# ABOUT THIS TASK
The records below need to be repeated exactly, though not their pictures.

Excerpts from a dataset:
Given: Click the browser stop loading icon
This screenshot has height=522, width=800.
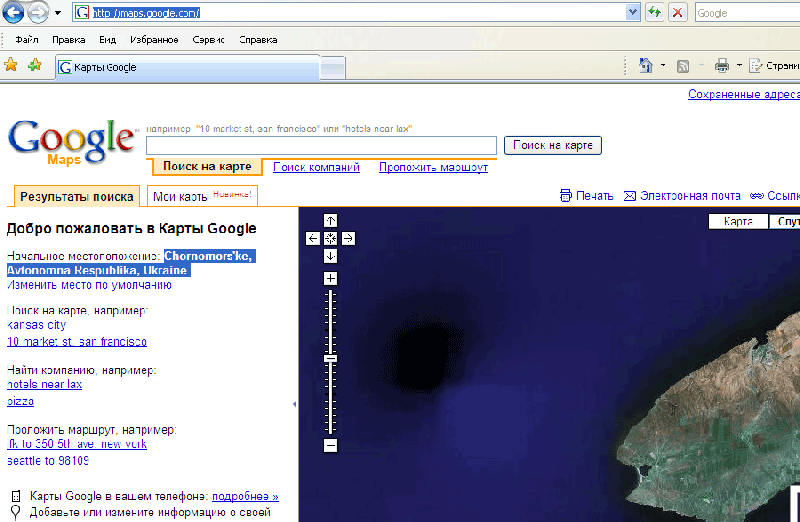Looking at the screenshot, I should 677,13.
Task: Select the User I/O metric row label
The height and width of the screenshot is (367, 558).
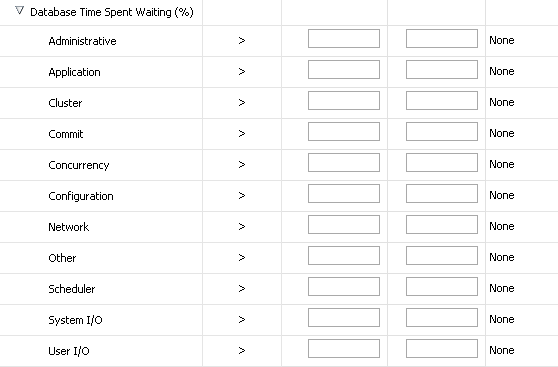Action: (69, 351)
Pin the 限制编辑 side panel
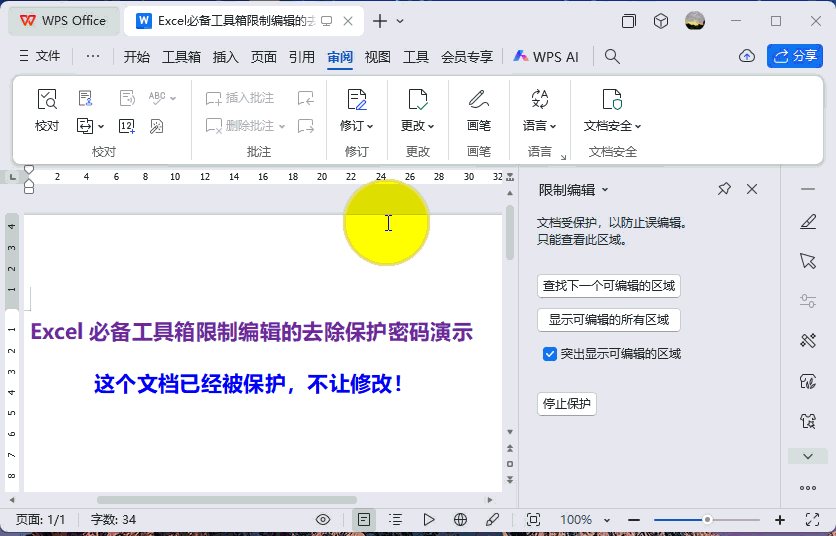The image size is (836, 536). (724, 189)
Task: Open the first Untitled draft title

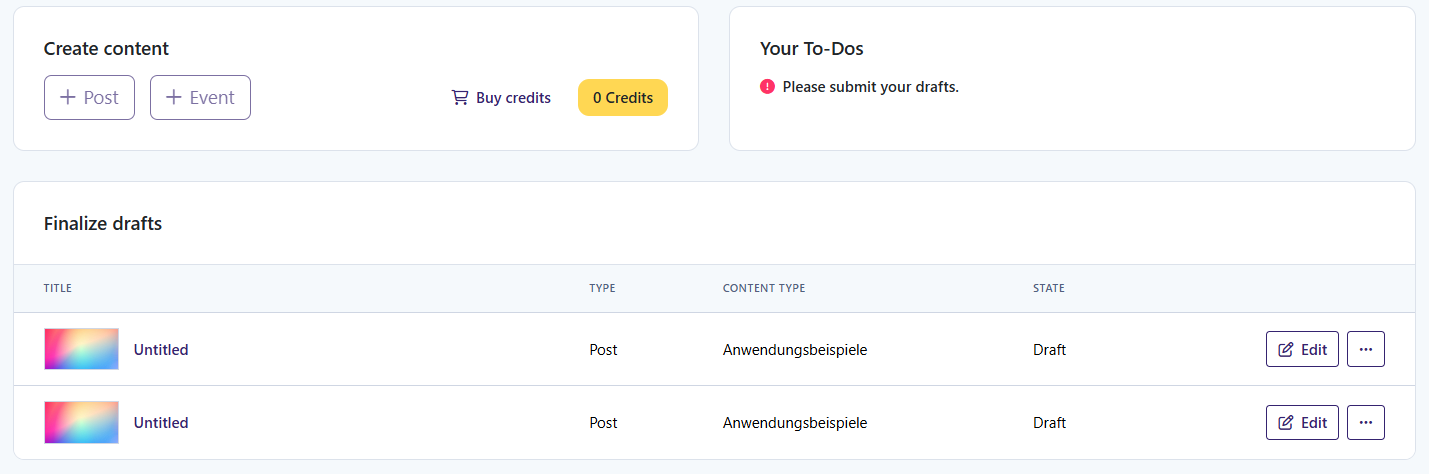Action: coord(161,350)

# RESULT OF THE TASK
Given: Click the browser stop loading icon
This screenshot has height=522, width=800.
Looking at the screenshot, I should 677,13.
Task: Select the User I/O metric row label
The height and width of the screenshot is (367, 558).
Action: (69, 351)
Pin the 限制编辑 side panel
The image size is (836, 536). (724, 189)
Task: Open the first Untitled draft title

Action: coord(161,350)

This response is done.